> _Page text_
I know The Simpler Way is possible and preferable, because it’s the way I live. The clothes I’m wearing are scruffy, old and repaired, but they are perfectly adequate. My garden rake has a handle made from a sapling, and it is perfectly functional. It is more interesting, durable…and virtuous than a bought handle. I made the rocking chair out of firewood, and it is just great. I made the slippers I have on. I do crafts rather than watch TV, because they are more enjoyable. My house is made from scrap World War II army materials, would probably be valued at 1/10 a normal Sydney house, and seems just about perfect to me. We have to get homo consumerensis to grasp that having expensive things simply isn’t important, and that one can have a very comfortable and enjoyable lifestyle based on frugality, self-sufficiency, community and non-material purposes.

If we lived in the ways indicated we might cut the present rich world consumption of non-renewable resources and ecological impact to around 2% of their present rates. There would be little transport and travel, packaging, advertising, construction or fashion change. Whole industries would have been phased out, including fertilizer production, pesticides and tourism. The need for many others would be dramatically reduced, including leisure and entertainment, vehicle production, cold storage, shipping and air transport, insurance, legal services. Consider the vast amount of “productive” effort going into competition between firms for the same limited market, and the associated bankruptcies and waste, for example when a new supermarket puts many little firms out of business. There would be far less need for the many industries which presently work at fixing the damage caused by this society, including prisons, mental institutions, counselling, drug and alcohol abuse services, and welfare in general. There would be far less need for professional and institutional aged care, youth services, health and education.

> _Dataset excerpt_
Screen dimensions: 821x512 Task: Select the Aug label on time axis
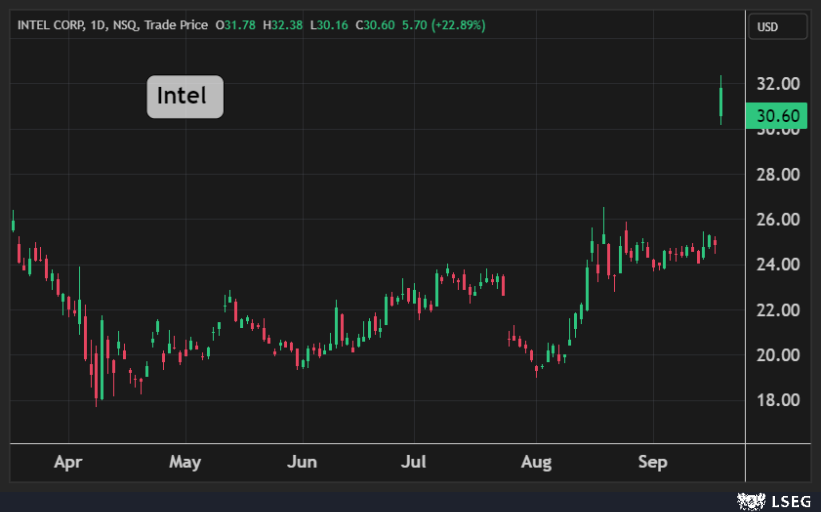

> _Exercise details_
Please answer these questions from the Simpler Way text:
1. What was the rocking chair made out of?
2. Compared with a normal Sydney house, what would the house made from scrap army materials probably be valued at?
3. To around what share of present rates might rich world consumption of non-renewable resources be cut?
The lines are separate material and have nothing to do with the text.

> _Answer section_
1. Firewood.
2. About 1/10 of a normal Sydney house.
3. Around 2%.